Monday, September 17, 2007

A real fiscal conservative

Now, readers may know that I am quite disappointed with the Bush administration, first for its kowtowing to the religious right, and second for being real RINOs when it comes to limited government and fiscal conservatism (I know the War on Terror, especially the Iraq war, figures prominently in many critiques, and although it was clearly handled poorly, it is not one of my makes-me-so-angry-I-can't-see-straight issues).*

Seems, I am not alone in my fiscal policy disappointment. In his new memoir Alan Greenspan criticizes the Bush administration on deficits and spending. Greenspan, former Federal Reserve Chairman (for what, 70 years?) and devotee to Ayn Rand's ideas on the glories of capitalism, has a bit of credibility when it comes to economic policies. According to the review in the NY Times,
Mr. Greenspan describes the Bush administration as so captive to its own political operation that it paid little attention to fiscal discipline, and he described Mr. Bush’s first two Treasury secretaries, Paul H. O’Neill and John W. Snow, as essentially powerless.

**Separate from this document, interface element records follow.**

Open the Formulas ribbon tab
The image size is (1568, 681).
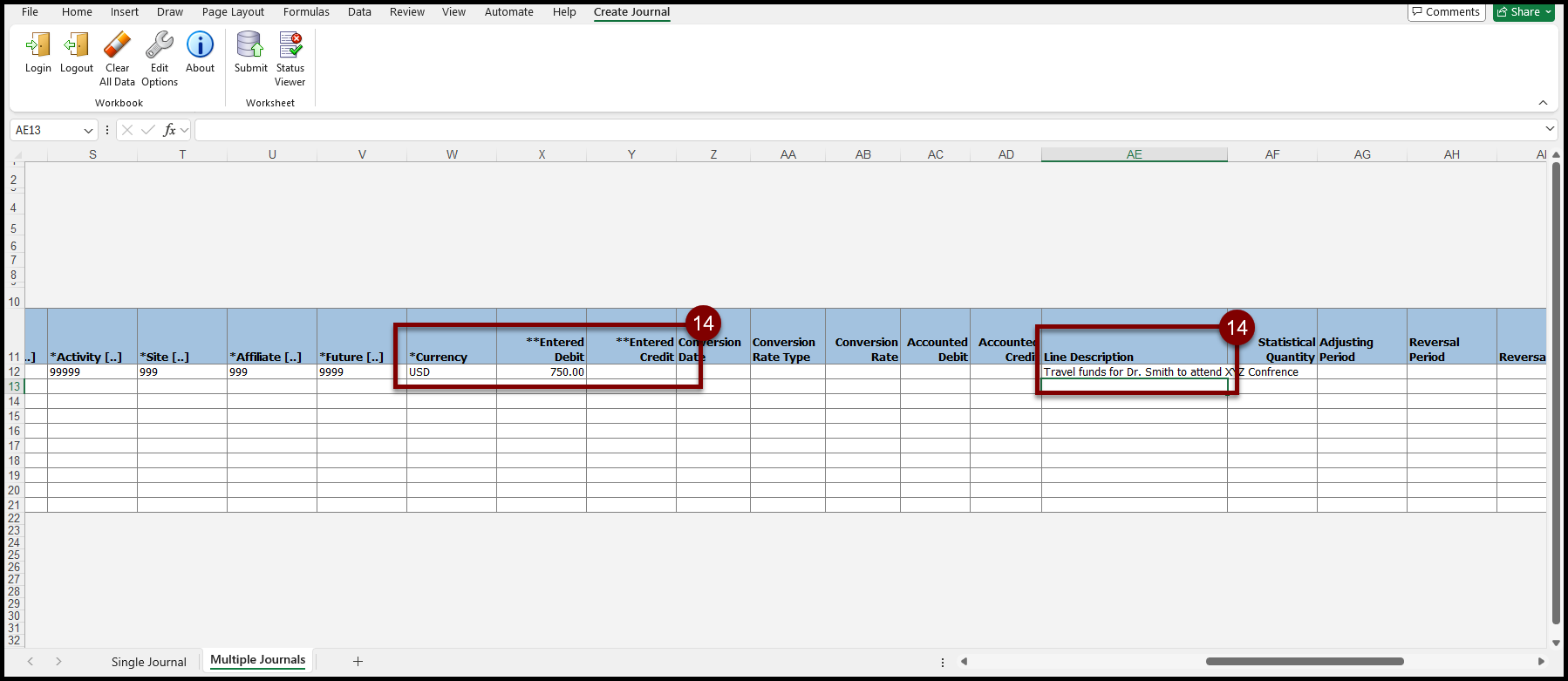click(306, 12)

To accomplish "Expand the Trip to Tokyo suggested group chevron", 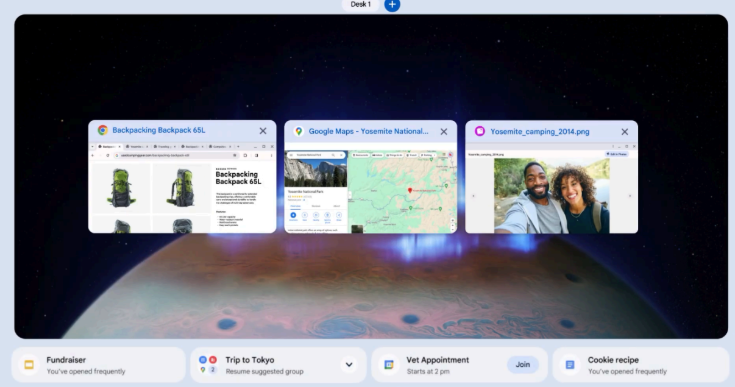I will [349, 365].
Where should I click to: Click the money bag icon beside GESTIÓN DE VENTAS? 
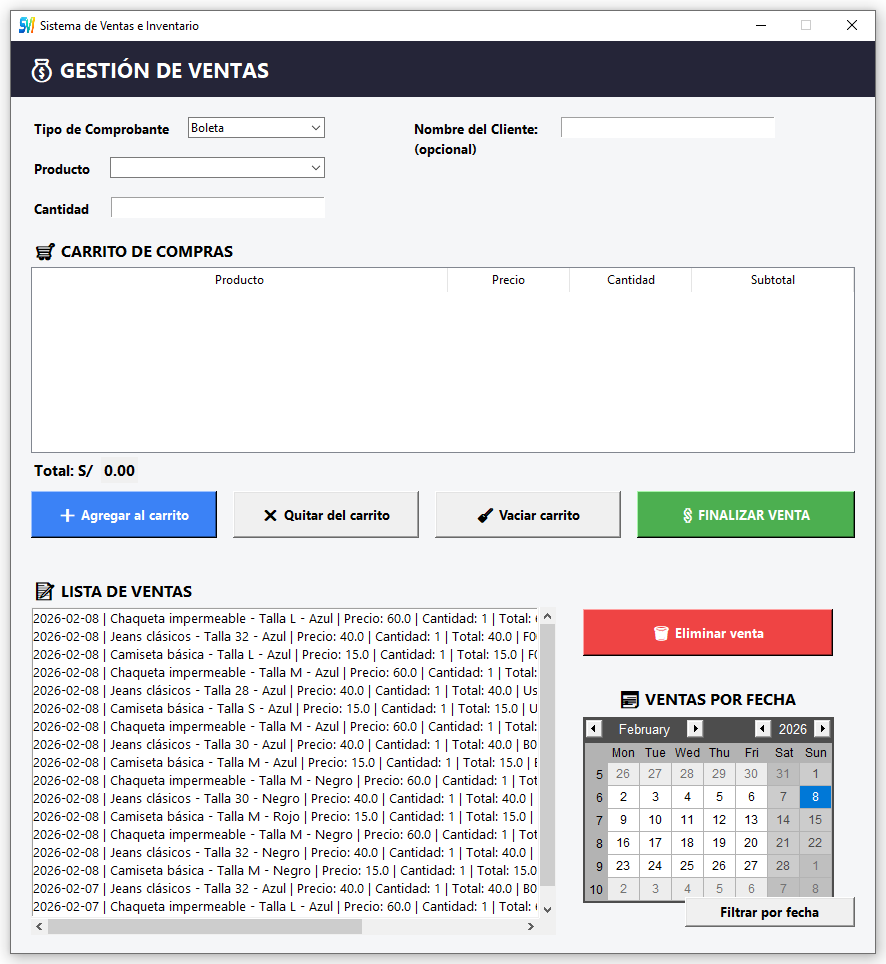click(x=41, y=71)
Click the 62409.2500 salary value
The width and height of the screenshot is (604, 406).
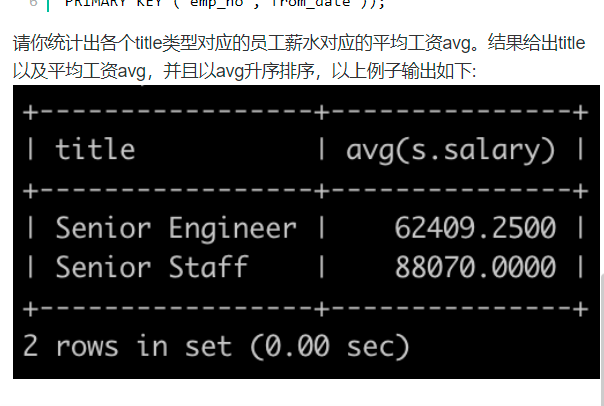click(x=475, y=228)
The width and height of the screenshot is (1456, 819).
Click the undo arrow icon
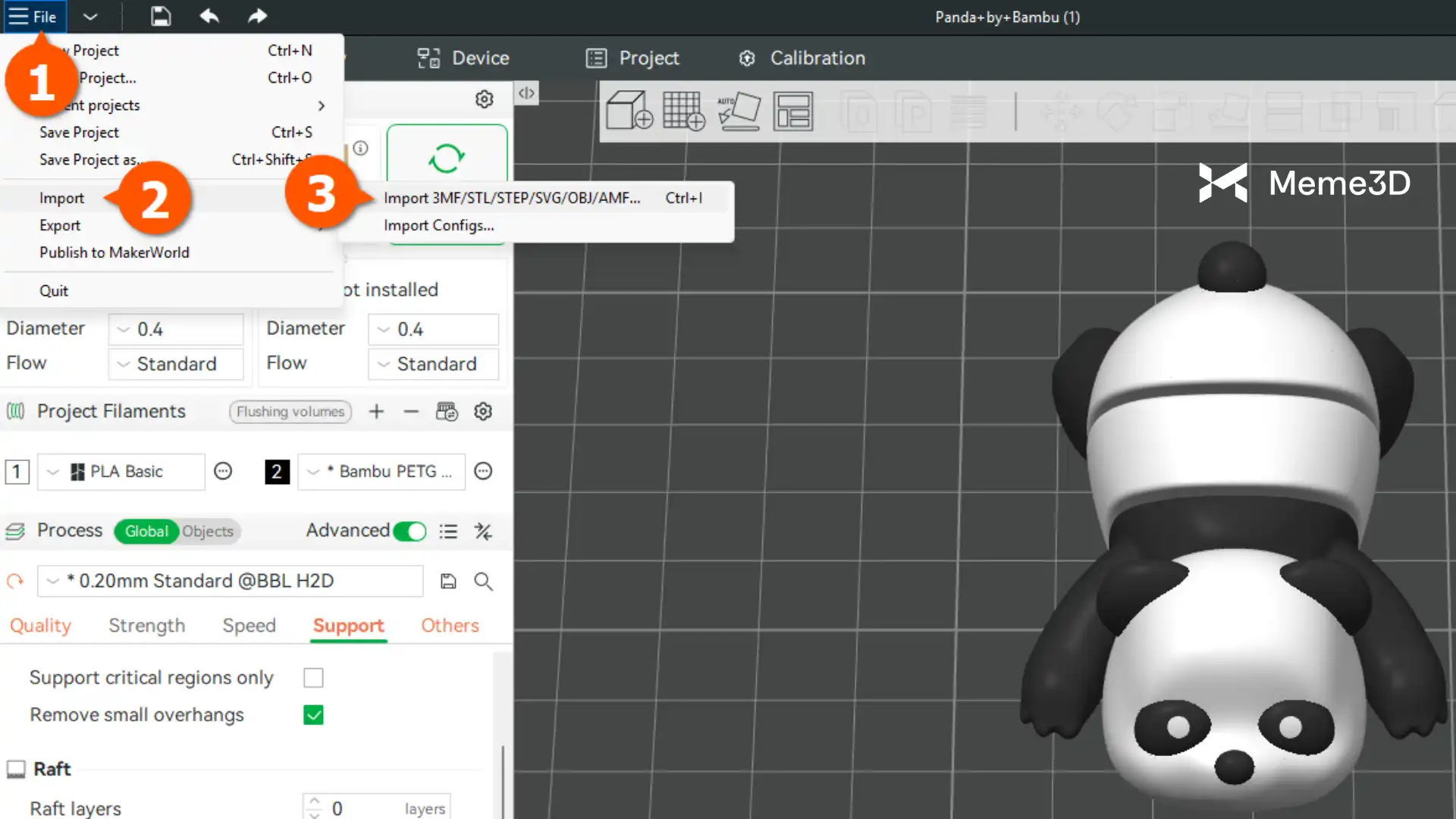point(209,17)
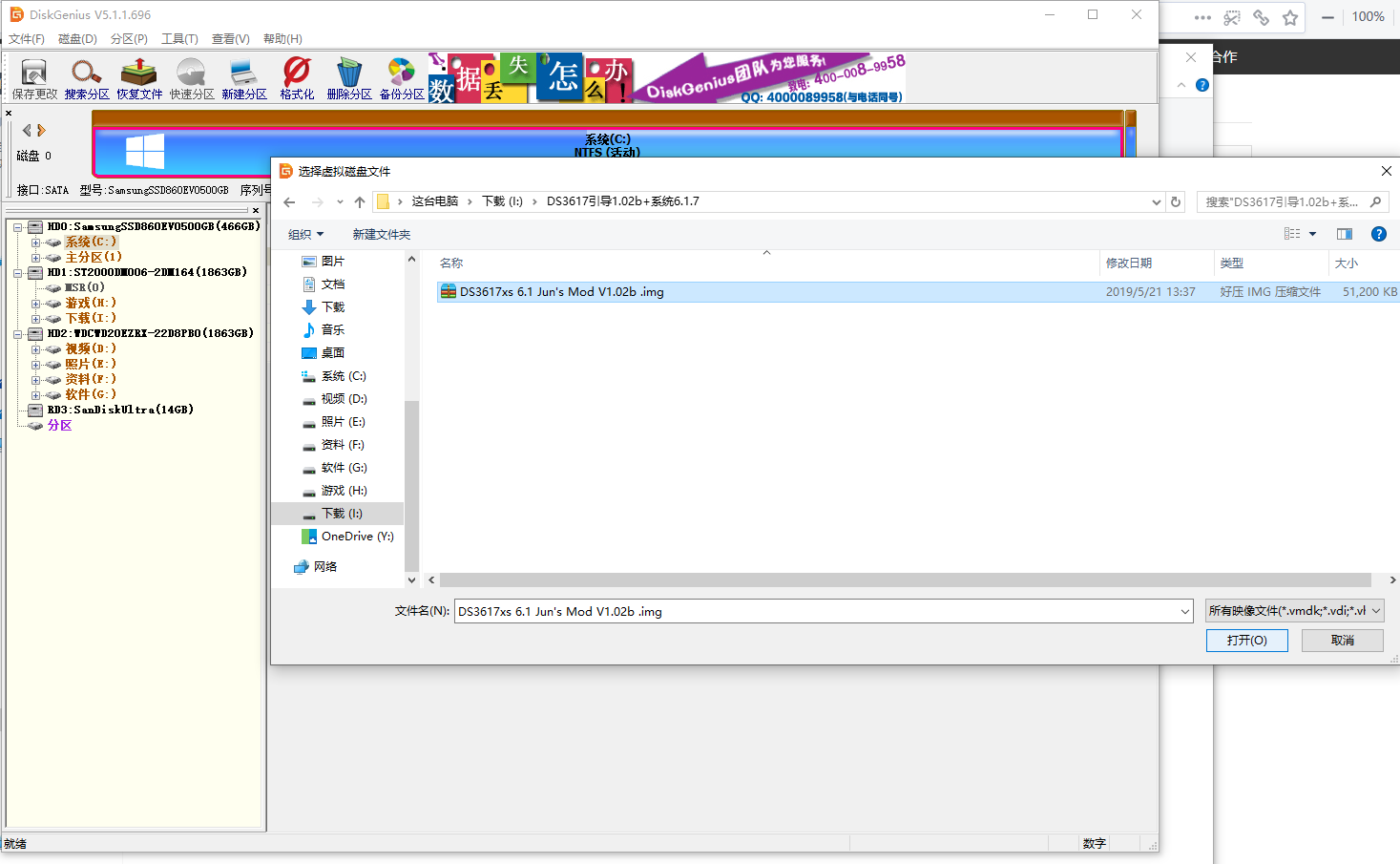Open the Backup Partition (备份分区) tool
This screenshot has height=864, width=1400.
(x=402, y=77)
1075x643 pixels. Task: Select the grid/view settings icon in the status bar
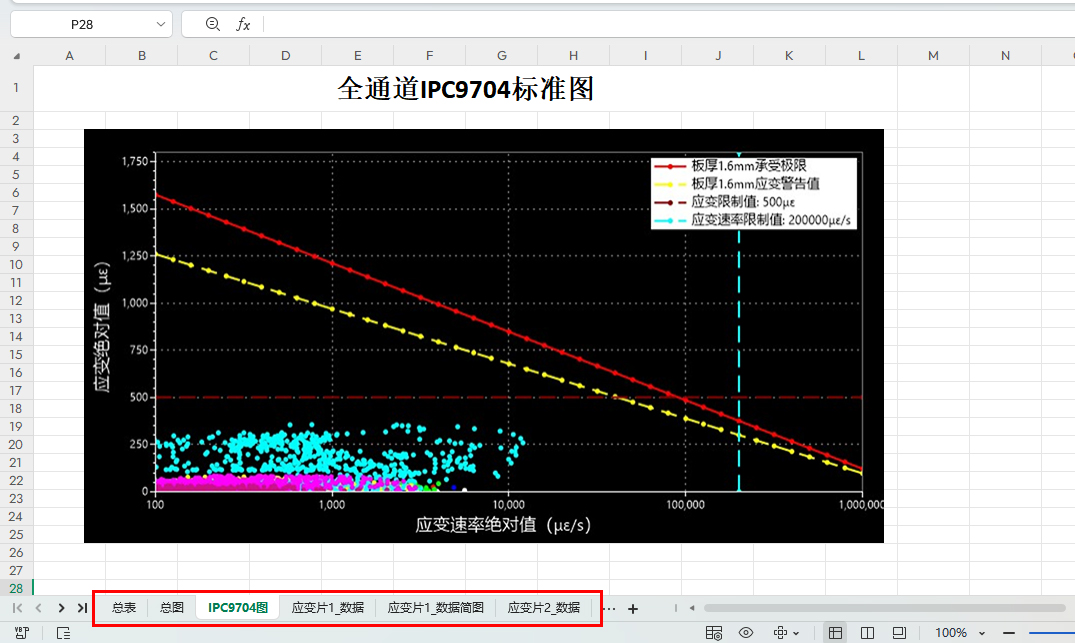[714, 632]
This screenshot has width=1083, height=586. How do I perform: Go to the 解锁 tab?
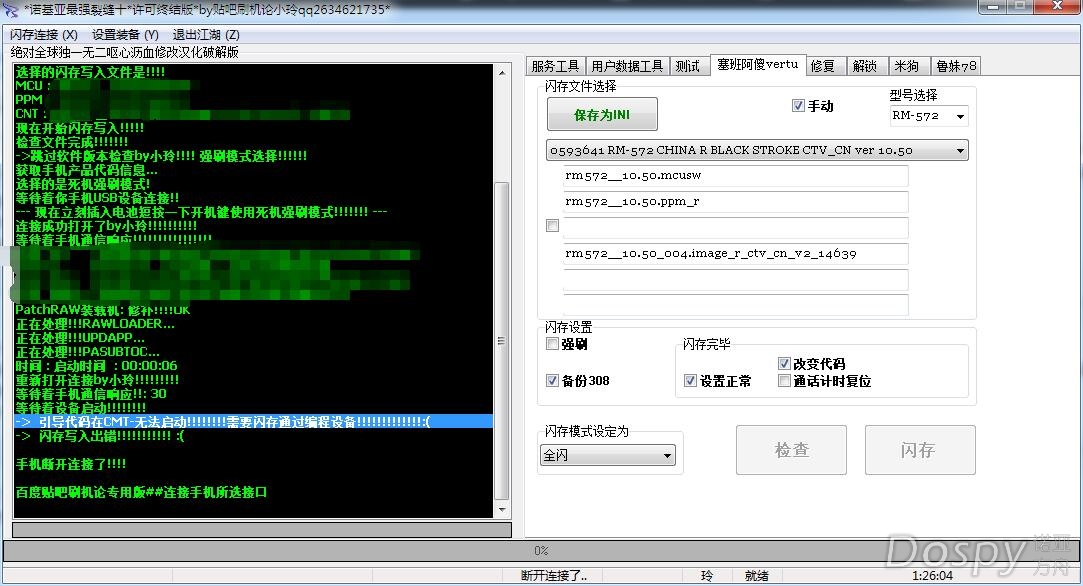point(865,66)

Mr. Bush, he writes, was never willing to contain spending or veto bills that drove the country into deeper and deeper deficits, as Congress abandoned rules that required that the cost of tax cuts be offset by savings elsewhere. “The Republicans in Congress lost their way,” writes Mr. Greenspan, a self-described “libertarian Republican.”

The bulk of the bulk is devoted to his views on markets, globalization and the American economy. I will be excited to read it.

*In fact, one could (and many, including me, do) argue that the abandonment of the limited government and fiscally responsible principles that Republicans still pay lip service to (sometimes) is what led to the dominance of the religious right within the party--a classic example of selling out.

2 comments:

jonathan said...

I don't know about your last paragraph. Barry Goldwater was a fiscal conservative, but was socially "liberal" on most issues. He was resoundingly defeated in his run for president.

Reagan was fiscally conservative on most issues, but was also socially "conservative" on every issue with the exception of the death penalty. He received two mandate elections.

Your point about Bush: aside from the tax cuts early in his administration I, too, have been thoroughly disappointed by his domestic policy and the rampant "cronyism" within his administration (e.g., Harriet Myers, Alberto Gonzales, and all the other idiots he brought with him from Texas) (FYI: I'm from Texas) (Dammit!! Now you've got me using parentheses, too!)

Bush is far too much like his father, the original RINO.

Icon said...

(God, I love Goggle! I no longer have to ask to be clued-in on things like RINO.)